If that was enough to cause a connection to move, then the breadboard was junk to begin with, or has been so horribly abused as to have merited throwing out long ago. A high quality breadboard that hasn’t been abused holds onto leads and wires tightly.
Those caveats are important. Ensuring they are valid is non-trivial in the real world.
I really don’t think they are, as long as you’re not
starting with unknown eBay garbage. If you’ve started with a 3M (or Global Specialties, or one of the handful of established high quality manufacturers), it’s easy to notice if it’s gone bad.
There are easy alternatives with better performance and more repeatable results; not using them is somewhat peverse IMNSHO
Nobody is arguing that those construction methods
don’t perform better. But you refuse to acknowledge their downsides, like being much slower to build (especially for a beginner) and costlier (since you’re generally not disassembling them afterwards), and you refuse to acknowledge the benefits of solderless breadboards.
A good engineer knows when to apply a given construction method. And part of getting to that point is experiencing how different methods behave. IM(also NSH)O, bumping into the limitations of breadboarding is itself a useful experience.
Again, remember that you
haven’t been a beginner in a
very long time. Those of us who have, remember the value of, and joy in, being able to plug in a couple of simple components and seeing a circuit come to life for the first time. And how much we learned from blowing up a transistor or LED, and being able to reconnect a wire in two seconds after seeing what we did wrong.
In that context, I don't see any significant difference between experimenting and prototyping.
Then it’s been far too long since you were a beginner.
Not really. I've been a beginner since the 60s - because I am always doing new things that are outside my previous experience.
Being a lifelong learner (which is a good thing) does NOT make you a beginner!! Over the years, you’ve accumulated TONS of knowledge that helps you understand the new things, and eliminate pitfalls that a beginner won’t know about. Experience solidifies the foundational knowledge that is then applicable to new challenges. A beginner simply doesn’t have those, and has to be allowed to accrue it.
And though I assume (hope?) that you meant that comment somewhat tongue-in-cheek, it’s ultimately rather dismissive of
actual beginners.
I use a 40yo Tek 485, despite having more modern scopes. That doesn't mean I would recommend a beginner buys one!

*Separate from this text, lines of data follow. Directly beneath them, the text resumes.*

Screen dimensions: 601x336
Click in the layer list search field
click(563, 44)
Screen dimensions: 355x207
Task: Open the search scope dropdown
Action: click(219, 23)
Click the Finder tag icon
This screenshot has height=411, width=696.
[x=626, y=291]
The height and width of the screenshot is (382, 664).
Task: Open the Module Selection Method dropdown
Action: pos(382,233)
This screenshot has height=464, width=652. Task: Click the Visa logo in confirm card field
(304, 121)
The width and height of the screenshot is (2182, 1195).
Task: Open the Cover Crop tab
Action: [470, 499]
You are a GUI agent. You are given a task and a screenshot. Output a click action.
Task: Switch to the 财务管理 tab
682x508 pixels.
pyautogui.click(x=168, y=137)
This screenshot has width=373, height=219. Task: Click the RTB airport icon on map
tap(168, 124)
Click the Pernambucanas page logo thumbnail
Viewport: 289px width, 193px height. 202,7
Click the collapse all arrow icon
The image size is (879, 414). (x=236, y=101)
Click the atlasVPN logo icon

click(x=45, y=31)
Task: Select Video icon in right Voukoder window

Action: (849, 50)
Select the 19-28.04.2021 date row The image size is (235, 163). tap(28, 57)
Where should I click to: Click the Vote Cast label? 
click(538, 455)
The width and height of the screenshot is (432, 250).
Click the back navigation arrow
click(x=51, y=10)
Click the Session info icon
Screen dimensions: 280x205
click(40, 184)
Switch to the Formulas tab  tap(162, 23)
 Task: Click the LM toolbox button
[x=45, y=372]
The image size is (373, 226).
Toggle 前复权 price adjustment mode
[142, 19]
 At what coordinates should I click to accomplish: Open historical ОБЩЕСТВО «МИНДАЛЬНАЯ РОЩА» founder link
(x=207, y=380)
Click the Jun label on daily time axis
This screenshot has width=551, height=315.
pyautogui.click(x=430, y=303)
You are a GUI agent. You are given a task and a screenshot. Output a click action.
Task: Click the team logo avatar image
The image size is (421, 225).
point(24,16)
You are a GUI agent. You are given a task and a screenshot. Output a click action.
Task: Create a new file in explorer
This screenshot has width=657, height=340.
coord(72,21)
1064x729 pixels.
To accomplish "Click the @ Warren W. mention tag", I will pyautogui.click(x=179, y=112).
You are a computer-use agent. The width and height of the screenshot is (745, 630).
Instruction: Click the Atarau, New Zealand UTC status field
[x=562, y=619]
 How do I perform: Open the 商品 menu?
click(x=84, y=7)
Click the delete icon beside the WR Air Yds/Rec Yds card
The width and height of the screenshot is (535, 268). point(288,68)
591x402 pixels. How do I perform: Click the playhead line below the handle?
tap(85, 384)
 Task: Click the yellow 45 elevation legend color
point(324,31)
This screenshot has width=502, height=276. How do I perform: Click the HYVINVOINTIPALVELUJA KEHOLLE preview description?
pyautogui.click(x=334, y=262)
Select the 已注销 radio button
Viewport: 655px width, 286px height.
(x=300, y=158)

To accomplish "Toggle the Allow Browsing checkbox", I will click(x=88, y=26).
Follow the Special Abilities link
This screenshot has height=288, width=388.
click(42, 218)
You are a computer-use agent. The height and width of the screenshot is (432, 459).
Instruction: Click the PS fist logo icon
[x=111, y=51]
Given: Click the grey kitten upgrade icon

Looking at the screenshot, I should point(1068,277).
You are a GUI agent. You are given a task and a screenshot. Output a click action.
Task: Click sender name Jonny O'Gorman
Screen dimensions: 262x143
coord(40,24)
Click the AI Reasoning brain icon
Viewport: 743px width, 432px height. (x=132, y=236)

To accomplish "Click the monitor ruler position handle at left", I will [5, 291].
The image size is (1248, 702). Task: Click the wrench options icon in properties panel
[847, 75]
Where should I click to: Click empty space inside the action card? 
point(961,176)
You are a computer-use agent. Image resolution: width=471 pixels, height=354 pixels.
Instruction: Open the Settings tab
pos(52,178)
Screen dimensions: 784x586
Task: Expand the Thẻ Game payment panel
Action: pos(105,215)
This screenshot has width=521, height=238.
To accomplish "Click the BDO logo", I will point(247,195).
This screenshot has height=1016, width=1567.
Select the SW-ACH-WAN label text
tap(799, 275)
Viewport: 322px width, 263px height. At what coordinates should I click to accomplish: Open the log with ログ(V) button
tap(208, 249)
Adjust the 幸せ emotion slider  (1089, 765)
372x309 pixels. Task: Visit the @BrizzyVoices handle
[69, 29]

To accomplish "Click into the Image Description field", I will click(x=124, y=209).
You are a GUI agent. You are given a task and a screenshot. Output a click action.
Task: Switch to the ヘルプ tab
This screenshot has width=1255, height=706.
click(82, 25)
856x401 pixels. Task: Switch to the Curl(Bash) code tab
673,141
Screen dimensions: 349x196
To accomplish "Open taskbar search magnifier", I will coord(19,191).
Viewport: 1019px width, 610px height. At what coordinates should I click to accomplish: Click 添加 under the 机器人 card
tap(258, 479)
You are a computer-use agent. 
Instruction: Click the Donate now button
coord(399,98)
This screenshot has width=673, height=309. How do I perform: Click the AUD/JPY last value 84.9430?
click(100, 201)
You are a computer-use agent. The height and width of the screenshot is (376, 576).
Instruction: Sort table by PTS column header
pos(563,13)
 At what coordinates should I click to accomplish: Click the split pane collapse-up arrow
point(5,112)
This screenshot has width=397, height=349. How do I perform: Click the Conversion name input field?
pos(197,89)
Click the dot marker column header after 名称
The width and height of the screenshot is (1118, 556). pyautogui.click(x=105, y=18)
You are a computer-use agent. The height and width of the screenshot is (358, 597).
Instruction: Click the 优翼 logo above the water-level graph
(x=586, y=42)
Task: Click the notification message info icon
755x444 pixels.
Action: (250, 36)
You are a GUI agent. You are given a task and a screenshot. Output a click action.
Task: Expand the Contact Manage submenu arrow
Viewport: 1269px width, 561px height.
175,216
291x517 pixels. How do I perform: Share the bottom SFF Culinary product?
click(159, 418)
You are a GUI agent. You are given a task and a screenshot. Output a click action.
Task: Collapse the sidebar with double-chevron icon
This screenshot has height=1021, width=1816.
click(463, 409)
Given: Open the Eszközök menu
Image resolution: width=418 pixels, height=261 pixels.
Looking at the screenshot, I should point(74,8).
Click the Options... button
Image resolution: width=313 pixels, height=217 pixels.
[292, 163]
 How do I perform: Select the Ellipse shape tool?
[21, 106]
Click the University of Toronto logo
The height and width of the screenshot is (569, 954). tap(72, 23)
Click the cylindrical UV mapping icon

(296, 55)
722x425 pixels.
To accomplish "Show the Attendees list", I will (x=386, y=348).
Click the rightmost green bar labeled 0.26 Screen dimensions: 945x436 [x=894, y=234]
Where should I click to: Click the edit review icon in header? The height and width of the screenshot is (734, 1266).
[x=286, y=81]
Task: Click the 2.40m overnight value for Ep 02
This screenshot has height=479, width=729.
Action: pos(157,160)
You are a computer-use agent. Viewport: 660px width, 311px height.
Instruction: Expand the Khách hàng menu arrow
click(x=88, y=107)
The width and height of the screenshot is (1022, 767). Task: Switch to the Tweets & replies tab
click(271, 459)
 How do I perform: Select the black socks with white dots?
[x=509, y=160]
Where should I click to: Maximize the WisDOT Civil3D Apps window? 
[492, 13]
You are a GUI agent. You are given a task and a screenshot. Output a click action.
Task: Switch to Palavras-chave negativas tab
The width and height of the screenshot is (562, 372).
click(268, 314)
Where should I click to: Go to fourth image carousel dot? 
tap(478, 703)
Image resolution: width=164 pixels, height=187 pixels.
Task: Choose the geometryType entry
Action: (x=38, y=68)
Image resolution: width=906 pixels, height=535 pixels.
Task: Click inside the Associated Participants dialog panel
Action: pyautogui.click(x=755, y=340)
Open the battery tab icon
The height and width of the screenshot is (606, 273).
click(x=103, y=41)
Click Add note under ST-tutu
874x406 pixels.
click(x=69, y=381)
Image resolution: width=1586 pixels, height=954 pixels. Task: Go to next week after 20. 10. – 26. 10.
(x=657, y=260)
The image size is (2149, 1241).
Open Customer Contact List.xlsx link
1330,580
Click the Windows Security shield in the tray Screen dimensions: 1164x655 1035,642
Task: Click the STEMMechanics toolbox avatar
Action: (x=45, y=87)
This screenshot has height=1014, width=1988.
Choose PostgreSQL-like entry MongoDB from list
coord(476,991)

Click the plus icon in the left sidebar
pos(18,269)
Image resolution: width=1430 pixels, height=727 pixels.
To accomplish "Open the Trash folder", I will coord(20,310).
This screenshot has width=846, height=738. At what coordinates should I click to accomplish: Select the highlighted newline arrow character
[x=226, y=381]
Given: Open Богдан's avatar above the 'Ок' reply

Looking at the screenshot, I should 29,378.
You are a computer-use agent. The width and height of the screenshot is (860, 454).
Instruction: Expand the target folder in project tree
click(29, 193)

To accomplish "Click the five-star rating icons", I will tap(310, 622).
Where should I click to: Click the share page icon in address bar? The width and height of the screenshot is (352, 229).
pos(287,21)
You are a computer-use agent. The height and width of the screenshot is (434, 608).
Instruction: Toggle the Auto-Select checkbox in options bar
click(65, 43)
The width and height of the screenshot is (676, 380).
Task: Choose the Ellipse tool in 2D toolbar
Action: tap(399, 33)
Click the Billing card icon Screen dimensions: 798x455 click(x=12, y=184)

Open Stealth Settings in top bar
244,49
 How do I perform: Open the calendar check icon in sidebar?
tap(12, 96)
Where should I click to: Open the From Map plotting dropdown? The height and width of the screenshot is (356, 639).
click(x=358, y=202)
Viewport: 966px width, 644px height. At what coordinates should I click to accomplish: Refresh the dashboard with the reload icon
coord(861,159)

And completely irrelevant, as it’s a completely different type of tool. A new 3M breadboard bought today is identical to a new one made in 1975.
Meanwhile, I’ve relegated most of the fleabay breadboards I originally bought to being little more than soldering jigs. Ain’t nobody got time fo’ 2 ohm contact resistance!
Often it is the varying resistance that causes "effects"!
In a cheapie? Yup. But in a good breadboard like a 3M, it’s pretty darned consistent.
P.S. I edited my post above after you responded to it, FYI.
Noted, understood, accepted. I've done similar things
It was just a heads-up for context, and in case you wanted to address the added point.